Building a Global-Sized Telescope
Whilst the discovery of ORCs was made by ASKAP, this latest research and image, captured by MeerKAT, reflects how both telescopes are working together towards the ambitious and overarching science goals of the SKA telescope.
Once completed, this behemoth will reside across two continents (Australia and South Africa) and be one of the biggest, most complicated and most powerful scientific instruments that humans have ever built.
The SKA will feature two main types of radio telescopes including over 131,000 of the Christmas-tree-looking antennas located here in Australia, which will scan the sky in the low-frequency range of 50 MHz - 350 MHz, and 197 of the dish antennas located over in Africa, which will have a frequency range of 350 MHz - 15 GHz.

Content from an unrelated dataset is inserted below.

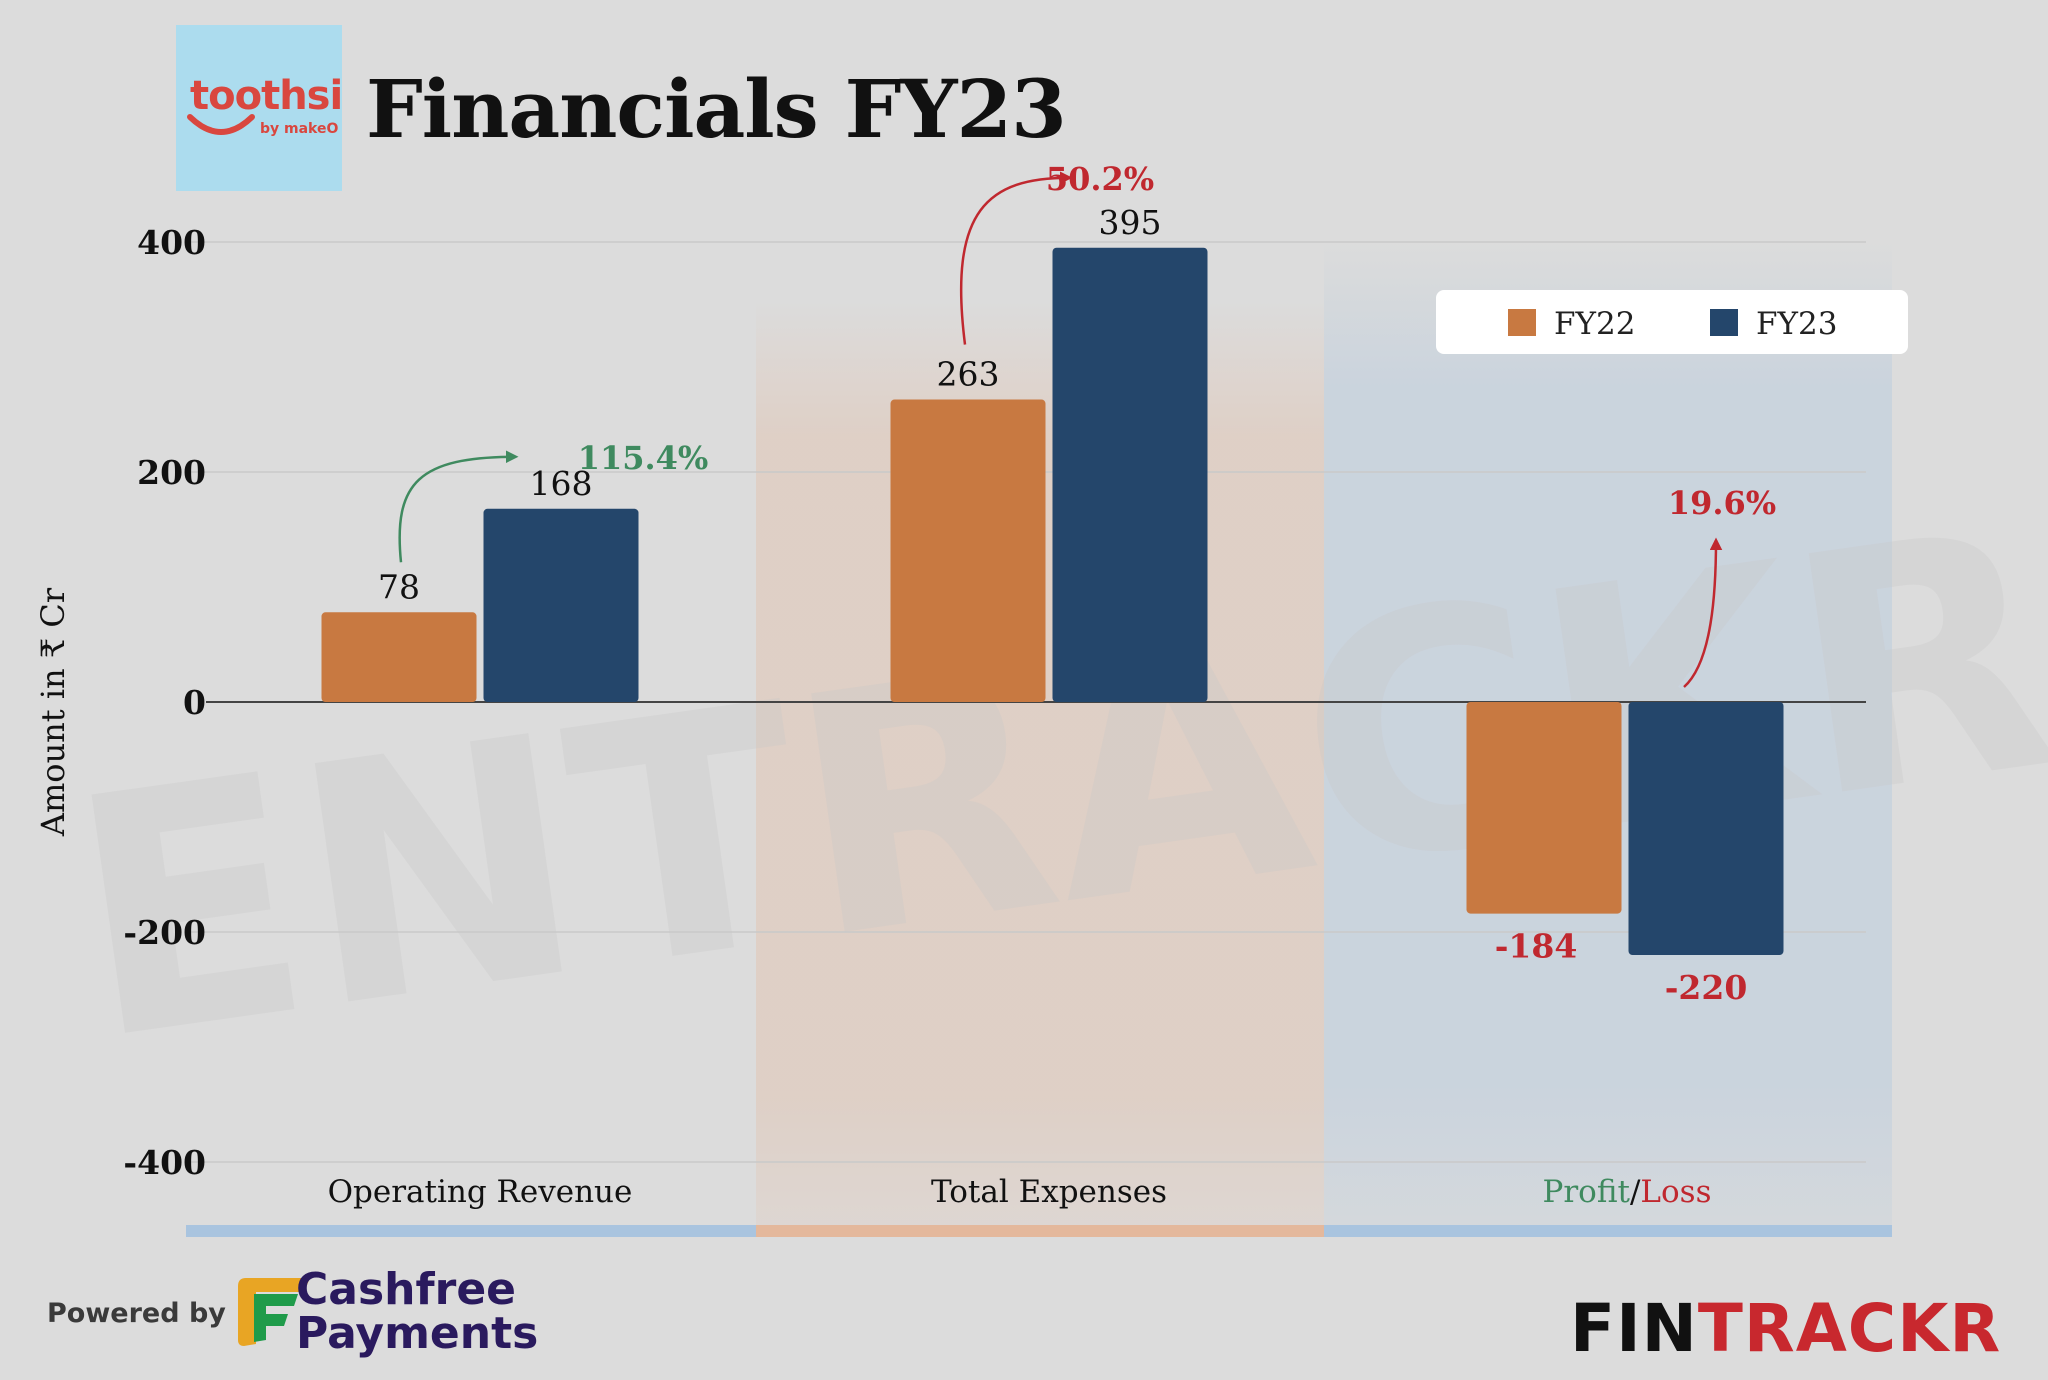 The image size is (2048, 1380). I want to click on smile-icon, so click(221, 124).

Working collaboratively, the SKA plans to try and find answers to some of astronomy’s biggest questions, such as why the Universe’s expansion is accelerating, the testing of Einstein’s theory of gravity, and providing further context to the question that we all consider at one point in our lives - are we all alone in the Universe?
“Nearly all astronomy projects are made better by international collaboration – both with the teams of people involved and the technology available,” said Professor Elaine Sadler, Chief Scientist of CSIRO’s Australia Telescope National Facility, which includes ASKAP.
“ASKAP and MeerKAT are both precursors to the international SKA project. Our developing understanding of odd radio circles is enabled by these complementary telescopes working together,” said Professor Sadler.
“No doubt the SKA telescopes, once built, will find many more ORCs and be able to tell us more about the lifecycle of galaxies,” said Professor Norris.
“Until the SKA becomes operational, ASKAP and MeerKAT are set to revolutionise our understanding of the Universe faster than ever before,” he concluded.
We acknowledge the Wajarri Yamatji as the traditional owners of the Murchison Radio-astronomy Observatory site in Western Australia, whilst MeerKAT is located on the traditional lands of the San and Khoi people in the Northern Cape Province of South Africa.